The liberation of the Figure from figuration enacts the liberation of writing from description, history, theory, and criticism. The "very general thread" (le fil très général, an odd metaphor) that links Bacon to Cézanne, Deleuze says, is "paint the sensation," in italics in the original (p. 32; p. 28 in the French). It would not be misplaced, I think, to read this phrase as write the sensation. As Deleuze says of Bacon's supposedly grisly figures, "the Figures seem to be monsters only from the viewpoint of lingering figuration" (p. 123): a statement that could be made just as well about his own book.

There is a brief passage on Proust (about whom Deleuze had written a book), in which Deleuze agrees with John Russell's observation that Proust's theory of involuntary memory is similar to Bacon's practice. Deleuze comments:
This is perhaps because Bacon, when he refuses the double way of a figurative painting and an abstract painting, is put in a position analogous to Proust in literature. Proust did not want an abstract literature that was too voluntary ([that would be] philosophy), any more than he wanted a figurative, illustrative, or narrative literature that merely told a story. What he was striving for, what he wanted to bring to light, was a kind of Figure, torn away from figuration and stripped of every figurative function [arrachée à la figuration, dépouillée de toute fonction figurative]: a Figure-in-itself, for example the Figure-in-itself of Combray. (chapter 9, p. 56)
In Deleuze's critique, "there are two ways of going beyond figuration (that is, beyond both the illustrative and the figurative): either toward abstract form or toward the Figure" (p. 31). The Figure is a direct record of sensation, the object of Deleuze's study, and its "logic" involves such things as color, the frame, the contour, and other elements that are the subjects of The Logic of Sensation.

It wouldn't be inappropriate to read this passage, and Deleuze's subject in general, as an allegory of his own sense of what it is to write philosophy to one side of painting or literature, rather than for or as painting or literature. As Conley says, Deleuze's style "becomes the very image" of his experience looking at Bacon's paintings: it is meant to stand along with his experience of the art, just as the first (unillustrated) volume of the French original edition stands alongside the second volume of plates.

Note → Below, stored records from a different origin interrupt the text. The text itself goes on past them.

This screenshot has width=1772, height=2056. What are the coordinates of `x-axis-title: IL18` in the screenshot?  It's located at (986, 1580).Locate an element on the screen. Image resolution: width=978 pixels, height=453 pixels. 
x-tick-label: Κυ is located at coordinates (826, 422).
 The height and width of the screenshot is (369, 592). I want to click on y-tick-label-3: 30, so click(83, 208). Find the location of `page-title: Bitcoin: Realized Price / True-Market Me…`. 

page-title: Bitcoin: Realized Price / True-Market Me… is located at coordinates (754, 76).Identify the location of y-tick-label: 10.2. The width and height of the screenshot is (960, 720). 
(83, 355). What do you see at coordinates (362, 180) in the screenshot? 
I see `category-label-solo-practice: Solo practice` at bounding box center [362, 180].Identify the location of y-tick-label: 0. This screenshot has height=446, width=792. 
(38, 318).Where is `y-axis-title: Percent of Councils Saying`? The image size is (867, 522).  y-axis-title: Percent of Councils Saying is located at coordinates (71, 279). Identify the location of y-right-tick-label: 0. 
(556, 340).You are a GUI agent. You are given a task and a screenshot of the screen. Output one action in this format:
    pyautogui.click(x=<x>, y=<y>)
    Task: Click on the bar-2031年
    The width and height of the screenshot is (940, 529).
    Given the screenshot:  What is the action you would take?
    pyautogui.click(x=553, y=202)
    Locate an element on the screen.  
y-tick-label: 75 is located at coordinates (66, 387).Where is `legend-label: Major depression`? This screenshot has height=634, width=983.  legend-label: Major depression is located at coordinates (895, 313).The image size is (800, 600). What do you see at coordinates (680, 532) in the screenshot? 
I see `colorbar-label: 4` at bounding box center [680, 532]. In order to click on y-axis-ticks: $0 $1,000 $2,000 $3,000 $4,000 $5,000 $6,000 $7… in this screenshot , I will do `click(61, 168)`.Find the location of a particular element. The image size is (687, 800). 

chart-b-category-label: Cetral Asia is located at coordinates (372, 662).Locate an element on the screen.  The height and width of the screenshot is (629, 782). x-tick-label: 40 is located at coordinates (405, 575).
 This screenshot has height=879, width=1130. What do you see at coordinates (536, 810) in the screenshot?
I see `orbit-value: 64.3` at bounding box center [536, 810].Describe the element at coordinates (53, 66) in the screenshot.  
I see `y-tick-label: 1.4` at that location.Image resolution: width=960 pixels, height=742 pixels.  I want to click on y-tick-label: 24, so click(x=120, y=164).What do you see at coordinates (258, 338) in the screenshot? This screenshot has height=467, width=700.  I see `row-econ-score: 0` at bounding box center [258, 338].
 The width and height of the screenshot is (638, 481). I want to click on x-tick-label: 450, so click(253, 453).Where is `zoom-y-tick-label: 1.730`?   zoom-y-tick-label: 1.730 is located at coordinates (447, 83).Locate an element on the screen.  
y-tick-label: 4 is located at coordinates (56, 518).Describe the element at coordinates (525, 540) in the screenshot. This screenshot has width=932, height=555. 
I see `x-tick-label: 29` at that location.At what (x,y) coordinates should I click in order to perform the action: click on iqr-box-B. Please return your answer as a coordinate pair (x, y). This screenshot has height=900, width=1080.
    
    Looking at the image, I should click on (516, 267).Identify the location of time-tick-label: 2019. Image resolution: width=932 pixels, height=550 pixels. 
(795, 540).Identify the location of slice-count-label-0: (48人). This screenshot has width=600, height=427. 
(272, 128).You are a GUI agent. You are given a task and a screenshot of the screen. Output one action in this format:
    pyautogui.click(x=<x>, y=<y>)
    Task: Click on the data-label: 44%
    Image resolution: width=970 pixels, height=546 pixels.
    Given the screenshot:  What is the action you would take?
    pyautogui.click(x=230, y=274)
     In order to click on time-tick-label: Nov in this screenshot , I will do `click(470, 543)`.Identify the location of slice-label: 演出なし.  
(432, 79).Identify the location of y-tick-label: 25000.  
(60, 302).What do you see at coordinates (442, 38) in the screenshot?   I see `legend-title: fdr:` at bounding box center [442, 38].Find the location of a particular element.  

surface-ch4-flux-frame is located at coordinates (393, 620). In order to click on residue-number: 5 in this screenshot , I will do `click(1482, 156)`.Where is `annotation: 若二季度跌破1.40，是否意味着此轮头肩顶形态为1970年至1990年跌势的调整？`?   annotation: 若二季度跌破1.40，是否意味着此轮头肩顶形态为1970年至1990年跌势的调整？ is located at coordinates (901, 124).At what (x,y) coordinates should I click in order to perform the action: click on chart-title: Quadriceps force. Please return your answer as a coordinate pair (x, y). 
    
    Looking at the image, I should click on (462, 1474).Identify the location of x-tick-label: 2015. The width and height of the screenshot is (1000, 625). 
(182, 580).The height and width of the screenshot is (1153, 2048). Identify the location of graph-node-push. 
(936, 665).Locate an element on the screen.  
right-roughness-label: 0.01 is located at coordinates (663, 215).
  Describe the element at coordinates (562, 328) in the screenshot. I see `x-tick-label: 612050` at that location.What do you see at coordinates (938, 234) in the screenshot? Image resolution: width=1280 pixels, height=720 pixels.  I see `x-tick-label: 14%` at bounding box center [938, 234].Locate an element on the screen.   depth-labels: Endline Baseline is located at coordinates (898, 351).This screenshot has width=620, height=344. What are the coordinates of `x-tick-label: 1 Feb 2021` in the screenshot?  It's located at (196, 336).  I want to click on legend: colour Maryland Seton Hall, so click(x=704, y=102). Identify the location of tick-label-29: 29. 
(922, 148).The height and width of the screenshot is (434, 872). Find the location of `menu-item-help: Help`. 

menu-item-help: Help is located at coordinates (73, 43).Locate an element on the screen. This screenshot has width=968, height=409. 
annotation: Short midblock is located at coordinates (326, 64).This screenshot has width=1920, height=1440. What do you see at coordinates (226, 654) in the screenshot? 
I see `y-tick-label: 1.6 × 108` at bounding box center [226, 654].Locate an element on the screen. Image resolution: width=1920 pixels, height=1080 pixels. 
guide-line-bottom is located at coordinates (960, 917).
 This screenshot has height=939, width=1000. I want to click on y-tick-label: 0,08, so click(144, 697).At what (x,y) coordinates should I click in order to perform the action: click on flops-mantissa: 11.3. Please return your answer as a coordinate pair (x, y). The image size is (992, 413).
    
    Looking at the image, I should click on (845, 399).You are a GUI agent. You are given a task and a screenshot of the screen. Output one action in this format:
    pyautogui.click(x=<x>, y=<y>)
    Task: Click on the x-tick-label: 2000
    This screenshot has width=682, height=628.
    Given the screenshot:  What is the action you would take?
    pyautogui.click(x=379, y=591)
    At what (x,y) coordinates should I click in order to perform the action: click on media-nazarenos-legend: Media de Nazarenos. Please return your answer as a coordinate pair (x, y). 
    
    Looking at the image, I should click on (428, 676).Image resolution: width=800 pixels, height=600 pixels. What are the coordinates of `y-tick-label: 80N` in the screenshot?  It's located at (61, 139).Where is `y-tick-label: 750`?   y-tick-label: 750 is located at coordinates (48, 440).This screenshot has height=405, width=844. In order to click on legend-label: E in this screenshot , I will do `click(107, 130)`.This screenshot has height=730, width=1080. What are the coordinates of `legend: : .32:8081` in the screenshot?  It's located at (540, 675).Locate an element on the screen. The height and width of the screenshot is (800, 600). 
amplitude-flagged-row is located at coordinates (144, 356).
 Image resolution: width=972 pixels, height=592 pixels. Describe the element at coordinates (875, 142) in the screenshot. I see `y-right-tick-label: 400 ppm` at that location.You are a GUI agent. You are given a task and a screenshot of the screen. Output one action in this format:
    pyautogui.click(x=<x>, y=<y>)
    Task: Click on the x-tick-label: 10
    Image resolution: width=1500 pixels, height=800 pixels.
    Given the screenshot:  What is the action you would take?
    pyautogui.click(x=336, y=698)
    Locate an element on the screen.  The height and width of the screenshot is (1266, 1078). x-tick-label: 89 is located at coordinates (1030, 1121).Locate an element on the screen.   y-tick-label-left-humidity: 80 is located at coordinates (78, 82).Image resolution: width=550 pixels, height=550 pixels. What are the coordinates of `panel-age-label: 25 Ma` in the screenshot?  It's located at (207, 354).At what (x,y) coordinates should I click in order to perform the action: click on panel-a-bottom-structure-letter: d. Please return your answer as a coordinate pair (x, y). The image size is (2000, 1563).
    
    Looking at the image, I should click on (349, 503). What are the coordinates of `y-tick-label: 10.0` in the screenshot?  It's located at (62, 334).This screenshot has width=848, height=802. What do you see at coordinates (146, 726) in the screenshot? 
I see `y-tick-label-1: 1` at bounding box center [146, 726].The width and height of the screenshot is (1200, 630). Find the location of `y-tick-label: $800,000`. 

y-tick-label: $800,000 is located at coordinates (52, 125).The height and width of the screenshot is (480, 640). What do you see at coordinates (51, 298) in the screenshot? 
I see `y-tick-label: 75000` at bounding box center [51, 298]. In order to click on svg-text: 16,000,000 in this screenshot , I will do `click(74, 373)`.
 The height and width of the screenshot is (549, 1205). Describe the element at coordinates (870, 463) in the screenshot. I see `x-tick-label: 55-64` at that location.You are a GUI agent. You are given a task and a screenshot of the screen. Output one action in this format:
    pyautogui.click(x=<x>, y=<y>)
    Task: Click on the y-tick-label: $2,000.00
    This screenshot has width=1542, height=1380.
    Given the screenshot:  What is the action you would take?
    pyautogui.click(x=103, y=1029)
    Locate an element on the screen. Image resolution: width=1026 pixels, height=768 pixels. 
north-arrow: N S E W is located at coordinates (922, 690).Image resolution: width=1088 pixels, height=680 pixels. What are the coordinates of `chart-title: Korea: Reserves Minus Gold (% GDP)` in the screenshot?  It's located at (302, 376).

I propose that this passage, this sense of the Figure in the text, both in Proust and in Bacon, can also be understood as a story Deleuze told himself about the kind of writing he meant to accomplish. He was experimenting with writing the Figure in the text of literature: neither "too voluntary" nor merely "illustrative," but a form of escape from both that was indebted to and dependent on their continuing presence. As such it is an especially strong model for how to write about images: such writing would be a deep challenge to academic modes of addressing images, up to and including poststructural theories by W.J.T. Mitchell, Jean-Luc Nancy, and others, and it would have the interesting virtue of being not entirely easy to justify, maintain, or even understand.